##### Text to read

Island Vaults


rob okorn ([email protected])
Mon, 19 Oct 1998 23:15:59 PDT


I don't think it's fair to say there's a dearth of quality material
worthy of release.
Salome is a bad example, the bootleggers released everything on the DAT
tapes. That was a bit tedious and those songs were a year away from
their ultimate version so these rehearsals were essentially very
premature.
The Lovetown December Dublin Depot DAT soundboard masters were stolen
and released on boots, the new year's gig was released on boot, most of
those releases are at least official release quality sonically. Some
might argue that some of the Melbourne shows were better performance
wise.
J mentioned Chicago 87, the RHT boot defeats the purpose, besides a
soundboard of that wouldn't capture the transprency of the stellar
audience recording.
On the first leg, U2 recorded the 5 New Jersey Meadowlands shows, while
the 2nd show may be the better of the 5, those shows are definitely
inferior to 'JT on Fire' and 'RHT'.

##########
##### Excerpted records

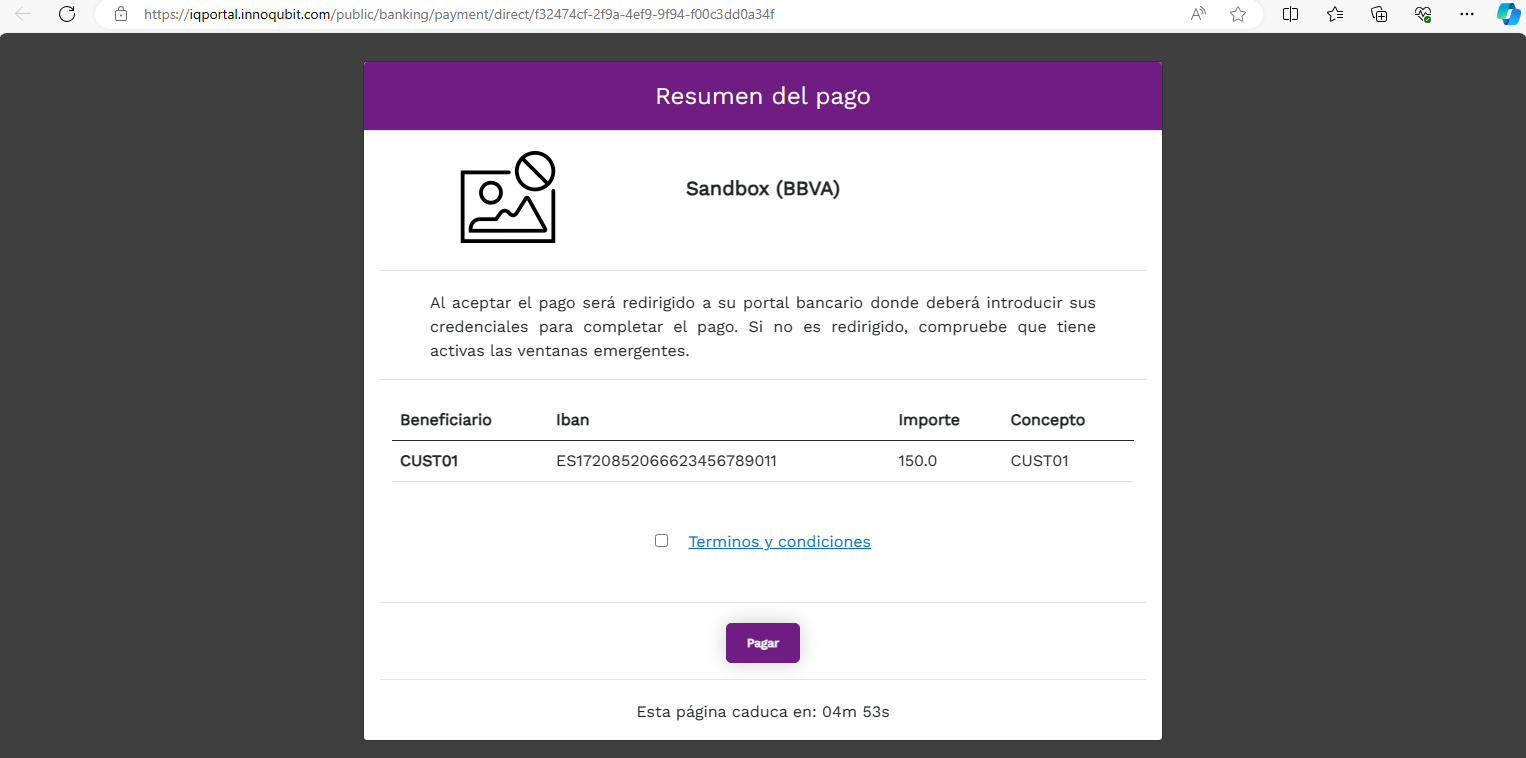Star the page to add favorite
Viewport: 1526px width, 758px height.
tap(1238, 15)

##########
##### Excerpted records

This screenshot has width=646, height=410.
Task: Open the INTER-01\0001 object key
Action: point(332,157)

##########
##### Excerpted records

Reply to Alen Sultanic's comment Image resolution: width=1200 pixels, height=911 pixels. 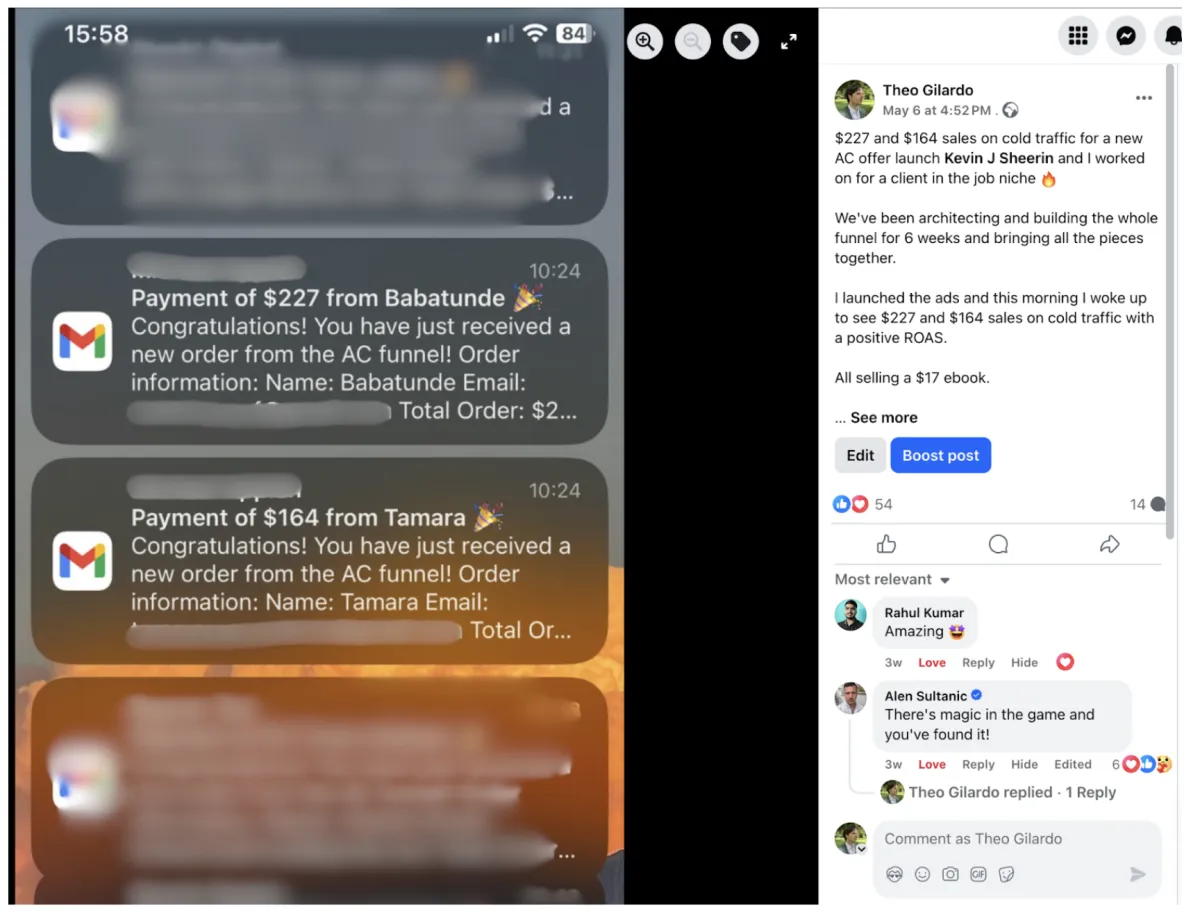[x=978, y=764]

##########

- [Stated task]: Continue the message about U2 concert recordings and bootlegs, starting after its final sentence.

- [Output of the exercise]:
Third leg, they did record quite a few shows inclusing the 2nd fort
Worth show which was quite good although the first was superior. The
night before in austin they played a superb 'Spanish Eyes' which is far
better than the Denver Mcnichols version which they have. I guess it
depends on which shows they recorded and having someone having an ear
for releasing the best versions. Hopefully they won't dull the
recording like they did on the flat compressed 'popheart' which is mind
boggling given the equipment thay have access to.
U2 haven't released any real live artifact from the UF tour besides the
one track, a pro shot UF concert is a void that U2 fans would embrace.
Luckily boots like 'Four at Four' and the Bologna boot exist in their
better than official release sound quality but an official live disc
wouldn't hurt. Even though 'A Sort of Homecoming' live on Wide Awake
was a soundcheck version, at least the sound quality is superb and open
which bodes well for a legit live release. They recorded a bunch of the
fall 84's.

As far as Red Rocks, they could have released the entire show(even with
the Electric co. edit). Red Rocks though really captures the energy and
passion of that period.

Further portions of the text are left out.